Many men are attracted to, or date trans women. If someone in your life shares with you that they are attracted to, or are in a relationship with a trans woman, it shouldn’t change how you think about them. Being a man is not defined by who they find attractive.
You might be wondering what this means about their sexuality. However, this shouldn’t really matter. Someone’s sexuality doesn’t define who they are as a person. It is only one aspect of a person’s identity.
“There’s still a lot of people who think men who date trans women are gay.” – David
Unfortunately, widespread myths and misinformation mean that men who are attracted to or date trans women are often falsely labelled as gay. These myths are harmful. Not only do they undermine trans women’s “womanhood” or femininity, they often also make false assumptions about other people’s sexuality. The only person who can define anyone’s sexuality is themselves. This is highly personal and different for everyone.

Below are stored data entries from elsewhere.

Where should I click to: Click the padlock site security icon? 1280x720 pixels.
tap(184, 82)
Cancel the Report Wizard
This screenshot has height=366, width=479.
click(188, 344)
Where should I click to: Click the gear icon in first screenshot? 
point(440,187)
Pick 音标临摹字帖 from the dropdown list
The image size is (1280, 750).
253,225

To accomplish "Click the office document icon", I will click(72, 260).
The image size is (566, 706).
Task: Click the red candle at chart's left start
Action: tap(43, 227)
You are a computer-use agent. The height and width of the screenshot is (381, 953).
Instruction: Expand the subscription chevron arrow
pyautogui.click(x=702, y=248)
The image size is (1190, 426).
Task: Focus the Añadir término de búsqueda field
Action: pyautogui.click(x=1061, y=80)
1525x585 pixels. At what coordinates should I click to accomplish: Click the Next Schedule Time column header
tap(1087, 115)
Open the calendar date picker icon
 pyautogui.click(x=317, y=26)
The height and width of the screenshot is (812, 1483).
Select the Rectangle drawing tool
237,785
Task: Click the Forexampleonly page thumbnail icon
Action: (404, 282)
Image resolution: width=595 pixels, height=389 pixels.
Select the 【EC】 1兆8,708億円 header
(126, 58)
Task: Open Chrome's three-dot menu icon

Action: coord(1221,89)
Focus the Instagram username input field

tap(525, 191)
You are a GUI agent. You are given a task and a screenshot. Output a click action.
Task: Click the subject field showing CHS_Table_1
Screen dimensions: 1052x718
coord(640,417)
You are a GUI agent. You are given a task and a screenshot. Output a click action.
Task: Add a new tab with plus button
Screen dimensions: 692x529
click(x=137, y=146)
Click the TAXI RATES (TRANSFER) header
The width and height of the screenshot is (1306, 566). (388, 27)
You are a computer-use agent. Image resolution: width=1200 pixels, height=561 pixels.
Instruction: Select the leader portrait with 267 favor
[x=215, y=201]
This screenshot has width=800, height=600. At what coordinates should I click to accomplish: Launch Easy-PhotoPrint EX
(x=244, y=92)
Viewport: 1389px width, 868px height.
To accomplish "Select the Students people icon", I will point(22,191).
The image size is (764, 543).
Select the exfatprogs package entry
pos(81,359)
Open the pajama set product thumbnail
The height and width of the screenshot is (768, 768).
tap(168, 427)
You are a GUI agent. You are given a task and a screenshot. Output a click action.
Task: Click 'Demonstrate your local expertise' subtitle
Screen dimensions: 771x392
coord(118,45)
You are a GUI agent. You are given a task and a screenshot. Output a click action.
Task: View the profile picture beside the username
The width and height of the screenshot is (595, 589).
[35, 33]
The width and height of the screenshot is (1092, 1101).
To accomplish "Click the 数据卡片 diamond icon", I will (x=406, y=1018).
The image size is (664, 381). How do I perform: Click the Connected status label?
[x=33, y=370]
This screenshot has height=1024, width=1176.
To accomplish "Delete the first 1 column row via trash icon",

“I can’t explain why I have an attraction to transgender people, but I do. Does it make me gay, does it make me straight, or does it even matter? For me, I settled on it doesn’t really matter. What matters is that I’m happy and I’m with someone that I like being with.” – Rob
Men’s sexuality is often more diverse than we think. Some men are attracted to:
- A range of women, including trans women
- Exclusively trans women
- Femininity or feminine qualities
- A range of different gender identities
- People of all genders.
“My sexuality developed during my teenage years and I just kind of found that there’s a big place in my heart for trans women.” – James
Men who are attracted to trans women might identify as heterosexual, bisexual, pansexual or prefer no label at all.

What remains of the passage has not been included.